Task description: Could you reproduce, word for word, the stretch of records from the line containing "Switch to the" through the end of the records?

Word and element pointing entries
────────────────

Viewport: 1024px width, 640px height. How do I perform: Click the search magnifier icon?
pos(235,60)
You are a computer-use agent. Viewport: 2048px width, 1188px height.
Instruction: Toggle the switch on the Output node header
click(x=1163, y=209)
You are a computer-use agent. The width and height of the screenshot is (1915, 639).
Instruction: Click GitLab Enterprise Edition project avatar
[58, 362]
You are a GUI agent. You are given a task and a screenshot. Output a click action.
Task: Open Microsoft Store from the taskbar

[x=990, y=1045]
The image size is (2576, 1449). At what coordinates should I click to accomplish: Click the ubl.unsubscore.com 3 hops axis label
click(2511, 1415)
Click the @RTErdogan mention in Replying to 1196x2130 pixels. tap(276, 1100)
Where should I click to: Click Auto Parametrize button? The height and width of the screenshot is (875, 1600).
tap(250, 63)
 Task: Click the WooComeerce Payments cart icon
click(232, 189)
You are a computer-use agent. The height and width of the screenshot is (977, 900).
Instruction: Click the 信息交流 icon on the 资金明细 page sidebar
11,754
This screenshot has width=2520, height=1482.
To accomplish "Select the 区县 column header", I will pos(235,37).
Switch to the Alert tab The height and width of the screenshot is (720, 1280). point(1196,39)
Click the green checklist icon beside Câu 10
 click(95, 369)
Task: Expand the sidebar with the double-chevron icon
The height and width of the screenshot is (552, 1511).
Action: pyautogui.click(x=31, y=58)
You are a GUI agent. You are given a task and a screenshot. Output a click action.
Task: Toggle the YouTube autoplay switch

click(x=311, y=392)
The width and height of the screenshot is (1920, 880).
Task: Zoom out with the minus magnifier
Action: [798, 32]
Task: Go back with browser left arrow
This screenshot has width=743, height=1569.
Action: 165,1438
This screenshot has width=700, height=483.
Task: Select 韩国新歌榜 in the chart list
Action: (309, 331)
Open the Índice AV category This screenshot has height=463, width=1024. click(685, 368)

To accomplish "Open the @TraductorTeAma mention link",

────────────────

Final result:
Switch to the Alert tab The height and width of the screenshot is (720, 1280). point(1196,39)
Click the green checklist icon beside Câu 10
 click(95, 369)
Task: Expand the sidebar with the double-chevron icon
The height and width of the screenshot is (552, 1511).
Action: pyautogui.click(x=31, y=58)
You are a GUI agent. You are given a task and a screenshot. Output a click action.
Task: Toggle the YouTube autoplay switch

click(x=311, y=392)
The width and height of the screenshot is (1920, 880).
Task: Zoom out with the minus magnifier
Action: [798, 32]
Task: Go back with browser left arrow
This screenshot has width=743, height=1569.
Action: 165,1438
This screenshot has width=700, height=483.
Task: Select 韩国新歌榜 in the chart list
Action: (309, 331)
Open the Índice AV category This screenshot has height=463, width=1024. click(685, 368)

To accomplish "Open the @TraductorTeAma mention link",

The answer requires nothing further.